Cardinal Giovanni Angelo Becciu is the highest-profile defendant in the Church's purchase of a 17,000 square-meter property in the upmarket area of ChelseaImage: Gregorio Borgia/AP/picture alliance

The biggest criminal trial in the Vatican's modern history, which involves a once-powerful cardinal, opened on Tuesday in a modified courtroom in the Vatican Museums.

Cardinal Giovanni Angelo Becciu is among 10 people accused in a financial scandal involving a loss-making Vatican property deal paid for with donation funds.

The trial follows a two-year probe into the Holy See's flawed €350 million ($412 million) London real estate venture.

The operation exposed the Vatican's opaque financial dealings and its structural dysfunction.

A 487-page indictment released earlier in July revealed huge bank transfers, text messages between collaborators from seized cell phones and bags of money changing hands along with secret meetings in luxury hotels.

The primary defendants are "actors in a rotten predatory and lucrative system, sometimes made possible thanks to limited, but very incisive, complicity and internal connivance," the prosecutors wrote.

Cardinal in the dock

It is the first time in modern history that a cardinal has been indicted by Vatican criminal prosecutors.

Seventy-three-year-old Becciu is the highest-profile defendant in the Church's purchase of the 17,000 square-meter property in the upmarket area of Chelsea. 
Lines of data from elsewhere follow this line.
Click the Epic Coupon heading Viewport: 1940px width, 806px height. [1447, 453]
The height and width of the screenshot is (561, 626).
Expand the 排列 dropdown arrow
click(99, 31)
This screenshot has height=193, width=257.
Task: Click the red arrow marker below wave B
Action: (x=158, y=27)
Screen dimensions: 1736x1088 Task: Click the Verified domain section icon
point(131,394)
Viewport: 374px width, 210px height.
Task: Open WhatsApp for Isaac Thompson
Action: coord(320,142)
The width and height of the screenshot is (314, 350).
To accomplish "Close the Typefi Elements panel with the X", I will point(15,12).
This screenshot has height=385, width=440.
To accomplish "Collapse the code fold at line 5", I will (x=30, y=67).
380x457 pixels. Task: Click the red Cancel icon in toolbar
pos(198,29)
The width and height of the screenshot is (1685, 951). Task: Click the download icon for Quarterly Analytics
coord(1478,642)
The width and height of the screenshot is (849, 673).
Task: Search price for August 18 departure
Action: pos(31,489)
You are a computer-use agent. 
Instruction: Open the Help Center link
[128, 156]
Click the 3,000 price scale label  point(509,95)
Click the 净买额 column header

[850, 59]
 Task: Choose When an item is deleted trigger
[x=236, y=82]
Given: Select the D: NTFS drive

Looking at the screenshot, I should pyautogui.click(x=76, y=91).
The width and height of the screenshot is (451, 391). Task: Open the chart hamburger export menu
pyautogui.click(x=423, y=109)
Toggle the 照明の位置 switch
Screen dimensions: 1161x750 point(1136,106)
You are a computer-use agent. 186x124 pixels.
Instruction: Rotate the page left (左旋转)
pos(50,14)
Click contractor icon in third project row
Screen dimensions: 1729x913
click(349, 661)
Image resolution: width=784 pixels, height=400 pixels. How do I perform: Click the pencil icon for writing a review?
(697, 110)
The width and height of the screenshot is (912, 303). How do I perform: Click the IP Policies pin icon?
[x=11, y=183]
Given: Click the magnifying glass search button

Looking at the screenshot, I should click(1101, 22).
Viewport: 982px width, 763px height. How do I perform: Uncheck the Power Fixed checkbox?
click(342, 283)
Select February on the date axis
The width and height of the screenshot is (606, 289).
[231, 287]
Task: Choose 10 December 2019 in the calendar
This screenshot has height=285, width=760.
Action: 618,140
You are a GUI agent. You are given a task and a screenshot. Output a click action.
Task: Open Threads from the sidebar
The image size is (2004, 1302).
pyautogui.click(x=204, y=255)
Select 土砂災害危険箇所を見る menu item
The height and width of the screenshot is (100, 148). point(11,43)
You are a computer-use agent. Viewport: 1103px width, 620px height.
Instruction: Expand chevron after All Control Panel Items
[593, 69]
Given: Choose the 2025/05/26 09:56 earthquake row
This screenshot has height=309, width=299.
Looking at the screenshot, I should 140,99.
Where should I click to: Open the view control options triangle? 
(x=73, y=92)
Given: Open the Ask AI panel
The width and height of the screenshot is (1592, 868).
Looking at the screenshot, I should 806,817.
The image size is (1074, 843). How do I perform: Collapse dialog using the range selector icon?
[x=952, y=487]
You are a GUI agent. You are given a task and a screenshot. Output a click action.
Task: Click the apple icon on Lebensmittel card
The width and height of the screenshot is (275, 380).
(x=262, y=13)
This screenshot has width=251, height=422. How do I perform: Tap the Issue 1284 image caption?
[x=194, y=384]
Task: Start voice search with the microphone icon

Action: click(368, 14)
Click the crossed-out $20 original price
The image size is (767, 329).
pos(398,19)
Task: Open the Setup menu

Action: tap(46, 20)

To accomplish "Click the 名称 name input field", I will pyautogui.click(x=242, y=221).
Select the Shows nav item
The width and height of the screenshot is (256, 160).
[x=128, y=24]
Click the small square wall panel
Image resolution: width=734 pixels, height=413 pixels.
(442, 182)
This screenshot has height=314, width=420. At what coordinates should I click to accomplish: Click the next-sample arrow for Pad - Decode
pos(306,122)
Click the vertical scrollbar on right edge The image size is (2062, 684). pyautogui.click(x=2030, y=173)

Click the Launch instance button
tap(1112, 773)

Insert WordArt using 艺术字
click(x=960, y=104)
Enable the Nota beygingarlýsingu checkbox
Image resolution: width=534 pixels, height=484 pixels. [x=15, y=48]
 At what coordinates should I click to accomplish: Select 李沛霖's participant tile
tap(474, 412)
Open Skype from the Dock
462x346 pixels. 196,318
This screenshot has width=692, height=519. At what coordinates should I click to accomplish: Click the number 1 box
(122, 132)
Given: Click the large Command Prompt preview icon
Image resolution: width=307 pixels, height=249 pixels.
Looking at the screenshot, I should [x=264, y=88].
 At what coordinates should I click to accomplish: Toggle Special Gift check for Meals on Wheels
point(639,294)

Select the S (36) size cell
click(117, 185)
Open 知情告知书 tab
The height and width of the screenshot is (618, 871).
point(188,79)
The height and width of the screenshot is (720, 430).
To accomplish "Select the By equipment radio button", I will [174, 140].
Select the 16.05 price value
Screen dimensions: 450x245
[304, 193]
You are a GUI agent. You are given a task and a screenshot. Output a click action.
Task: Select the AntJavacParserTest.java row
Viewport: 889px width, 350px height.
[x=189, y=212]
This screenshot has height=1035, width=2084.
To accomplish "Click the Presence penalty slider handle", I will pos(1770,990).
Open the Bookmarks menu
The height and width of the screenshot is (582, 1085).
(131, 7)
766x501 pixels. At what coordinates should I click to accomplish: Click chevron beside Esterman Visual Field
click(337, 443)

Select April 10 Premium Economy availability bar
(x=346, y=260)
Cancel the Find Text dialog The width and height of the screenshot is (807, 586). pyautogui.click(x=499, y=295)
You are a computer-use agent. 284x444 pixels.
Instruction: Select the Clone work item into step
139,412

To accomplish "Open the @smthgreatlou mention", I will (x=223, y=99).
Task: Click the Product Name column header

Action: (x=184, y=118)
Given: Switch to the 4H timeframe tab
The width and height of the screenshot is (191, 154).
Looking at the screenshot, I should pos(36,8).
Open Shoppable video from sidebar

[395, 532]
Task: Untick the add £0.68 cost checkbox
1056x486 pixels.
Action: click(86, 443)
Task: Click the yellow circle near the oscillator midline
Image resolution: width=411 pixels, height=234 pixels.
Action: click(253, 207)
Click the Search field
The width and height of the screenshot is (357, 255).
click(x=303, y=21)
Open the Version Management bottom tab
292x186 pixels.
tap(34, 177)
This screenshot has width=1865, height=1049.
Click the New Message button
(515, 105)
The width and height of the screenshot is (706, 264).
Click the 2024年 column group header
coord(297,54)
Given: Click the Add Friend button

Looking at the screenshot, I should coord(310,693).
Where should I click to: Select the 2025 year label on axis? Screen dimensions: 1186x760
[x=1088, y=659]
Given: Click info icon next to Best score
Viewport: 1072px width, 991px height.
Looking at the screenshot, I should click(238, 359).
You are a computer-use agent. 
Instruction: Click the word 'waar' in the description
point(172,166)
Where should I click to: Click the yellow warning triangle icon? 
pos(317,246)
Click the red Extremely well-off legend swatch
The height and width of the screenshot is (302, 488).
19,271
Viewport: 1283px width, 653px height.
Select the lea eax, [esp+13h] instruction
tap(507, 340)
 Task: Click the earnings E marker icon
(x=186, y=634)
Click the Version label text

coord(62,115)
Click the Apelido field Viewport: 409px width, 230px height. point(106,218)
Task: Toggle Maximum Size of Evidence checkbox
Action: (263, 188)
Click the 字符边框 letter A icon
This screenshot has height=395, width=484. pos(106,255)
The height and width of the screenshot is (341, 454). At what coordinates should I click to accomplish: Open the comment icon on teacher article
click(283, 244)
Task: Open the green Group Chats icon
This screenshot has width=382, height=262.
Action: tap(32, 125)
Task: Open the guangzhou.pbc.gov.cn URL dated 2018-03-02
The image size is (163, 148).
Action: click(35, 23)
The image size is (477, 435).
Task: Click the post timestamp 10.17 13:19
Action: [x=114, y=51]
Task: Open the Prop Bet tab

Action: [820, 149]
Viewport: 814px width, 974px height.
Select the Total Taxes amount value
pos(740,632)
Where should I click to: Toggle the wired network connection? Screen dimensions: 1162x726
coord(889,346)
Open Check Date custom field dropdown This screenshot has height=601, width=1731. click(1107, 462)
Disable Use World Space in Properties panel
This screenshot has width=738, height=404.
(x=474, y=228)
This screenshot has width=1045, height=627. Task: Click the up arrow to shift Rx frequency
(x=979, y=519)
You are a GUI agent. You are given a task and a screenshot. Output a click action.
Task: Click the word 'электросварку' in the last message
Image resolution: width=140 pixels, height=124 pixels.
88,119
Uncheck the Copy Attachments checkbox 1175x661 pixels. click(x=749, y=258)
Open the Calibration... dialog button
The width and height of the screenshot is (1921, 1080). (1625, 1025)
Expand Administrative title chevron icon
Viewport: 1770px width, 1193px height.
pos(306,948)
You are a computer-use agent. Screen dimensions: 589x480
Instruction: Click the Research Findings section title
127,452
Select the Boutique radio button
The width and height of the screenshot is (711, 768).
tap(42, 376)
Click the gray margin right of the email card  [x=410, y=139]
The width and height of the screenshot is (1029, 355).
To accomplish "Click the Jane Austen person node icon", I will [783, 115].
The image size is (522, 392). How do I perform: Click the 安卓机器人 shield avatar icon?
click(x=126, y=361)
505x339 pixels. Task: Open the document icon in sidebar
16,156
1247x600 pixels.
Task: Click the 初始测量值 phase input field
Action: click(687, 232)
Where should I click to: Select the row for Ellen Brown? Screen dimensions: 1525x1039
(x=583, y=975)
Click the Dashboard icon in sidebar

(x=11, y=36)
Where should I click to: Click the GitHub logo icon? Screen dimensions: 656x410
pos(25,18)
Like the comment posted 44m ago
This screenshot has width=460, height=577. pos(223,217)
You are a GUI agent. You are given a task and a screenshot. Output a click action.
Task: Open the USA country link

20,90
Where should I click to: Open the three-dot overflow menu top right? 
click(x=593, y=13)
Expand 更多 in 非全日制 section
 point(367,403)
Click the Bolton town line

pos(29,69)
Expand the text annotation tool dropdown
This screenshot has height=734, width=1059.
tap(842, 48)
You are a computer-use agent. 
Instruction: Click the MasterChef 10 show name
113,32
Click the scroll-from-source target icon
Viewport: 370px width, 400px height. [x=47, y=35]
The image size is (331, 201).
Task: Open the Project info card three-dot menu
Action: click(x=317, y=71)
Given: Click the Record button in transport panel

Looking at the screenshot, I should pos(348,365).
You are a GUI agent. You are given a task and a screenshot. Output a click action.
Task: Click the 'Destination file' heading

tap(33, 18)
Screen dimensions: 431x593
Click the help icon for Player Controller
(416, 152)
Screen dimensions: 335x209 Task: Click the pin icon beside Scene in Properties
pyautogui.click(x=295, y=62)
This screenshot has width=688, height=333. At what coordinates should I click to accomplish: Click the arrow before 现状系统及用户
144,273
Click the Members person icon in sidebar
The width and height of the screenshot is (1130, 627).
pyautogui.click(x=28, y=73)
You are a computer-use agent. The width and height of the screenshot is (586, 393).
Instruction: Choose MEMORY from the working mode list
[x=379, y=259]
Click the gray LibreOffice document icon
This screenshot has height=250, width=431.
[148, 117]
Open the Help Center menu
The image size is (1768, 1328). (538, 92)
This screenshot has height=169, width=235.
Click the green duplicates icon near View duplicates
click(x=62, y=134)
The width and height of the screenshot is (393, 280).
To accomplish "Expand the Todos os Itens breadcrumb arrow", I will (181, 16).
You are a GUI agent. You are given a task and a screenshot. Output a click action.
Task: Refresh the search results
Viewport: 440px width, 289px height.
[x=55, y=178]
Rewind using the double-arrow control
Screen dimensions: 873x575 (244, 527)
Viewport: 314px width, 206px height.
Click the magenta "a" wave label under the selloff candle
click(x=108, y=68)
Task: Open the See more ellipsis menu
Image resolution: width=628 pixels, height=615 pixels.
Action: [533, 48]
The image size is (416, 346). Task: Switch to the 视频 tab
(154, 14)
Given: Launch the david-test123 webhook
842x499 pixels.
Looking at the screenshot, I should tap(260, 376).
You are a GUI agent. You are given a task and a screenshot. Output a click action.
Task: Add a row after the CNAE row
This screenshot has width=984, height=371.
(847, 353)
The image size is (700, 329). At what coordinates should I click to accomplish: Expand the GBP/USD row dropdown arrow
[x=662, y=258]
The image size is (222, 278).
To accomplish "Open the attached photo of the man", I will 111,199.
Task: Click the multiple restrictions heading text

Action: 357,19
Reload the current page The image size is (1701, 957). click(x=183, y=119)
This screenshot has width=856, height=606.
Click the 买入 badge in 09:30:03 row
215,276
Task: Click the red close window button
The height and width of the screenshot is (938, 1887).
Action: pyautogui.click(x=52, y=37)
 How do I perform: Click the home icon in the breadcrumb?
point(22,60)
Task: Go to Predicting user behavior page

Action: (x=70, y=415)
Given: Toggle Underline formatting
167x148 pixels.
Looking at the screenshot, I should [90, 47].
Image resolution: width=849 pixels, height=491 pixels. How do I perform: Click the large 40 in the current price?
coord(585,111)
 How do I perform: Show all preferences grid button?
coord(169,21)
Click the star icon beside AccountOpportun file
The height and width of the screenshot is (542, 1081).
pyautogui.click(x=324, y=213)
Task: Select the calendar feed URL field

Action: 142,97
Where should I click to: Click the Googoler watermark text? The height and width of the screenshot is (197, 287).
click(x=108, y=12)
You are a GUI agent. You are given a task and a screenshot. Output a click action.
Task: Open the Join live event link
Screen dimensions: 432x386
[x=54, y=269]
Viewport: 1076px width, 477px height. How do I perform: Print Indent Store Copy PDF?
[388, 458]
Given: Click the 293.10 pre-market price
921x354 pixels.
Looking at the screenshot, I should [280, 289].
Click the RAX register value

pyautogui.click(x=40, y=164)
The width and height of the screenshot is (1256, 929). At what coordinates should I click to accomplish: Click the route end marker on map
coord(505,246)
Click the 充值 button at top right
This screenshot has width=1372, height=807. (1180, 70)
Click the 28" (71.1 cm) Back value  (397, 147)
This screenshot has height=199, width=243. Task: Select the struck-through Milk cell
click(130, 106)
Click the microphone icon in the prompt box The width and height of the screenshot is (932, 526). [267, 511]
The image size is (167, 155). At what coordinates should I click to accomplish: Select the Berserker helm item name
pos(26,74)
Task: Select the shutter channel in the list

Becciu, who was a deputy in the Vatican Secretariat of State, was fired by Pope Francis in September last year and was also stripped of his privileges as cardinal.

He claims that he is an innocent victim of a plot. 

The case against Becciu also includes charges of embezzlement, abuse of office and witness tampering, along with separate allegations over hundreds of thousands of euros of church funds paid to his brother's charity.

It would have been impossible for a cardinal to be in the dock in the Vatican, which has its own judicial system and a prison, until less than three months ago.

But a law changed by Pope Francis now allows Vatican-based cardinals and bishops to be prosecuted and judged by the Holy See's lay criminal tribunal as long as the pontiff signs off on that. 

Earlier, Vatican cardinals could only be judged by their peers in a court of three fellow cardinals.

The trial is likely to be postponed for several months after the first hearings on Tuesday and Wednesday.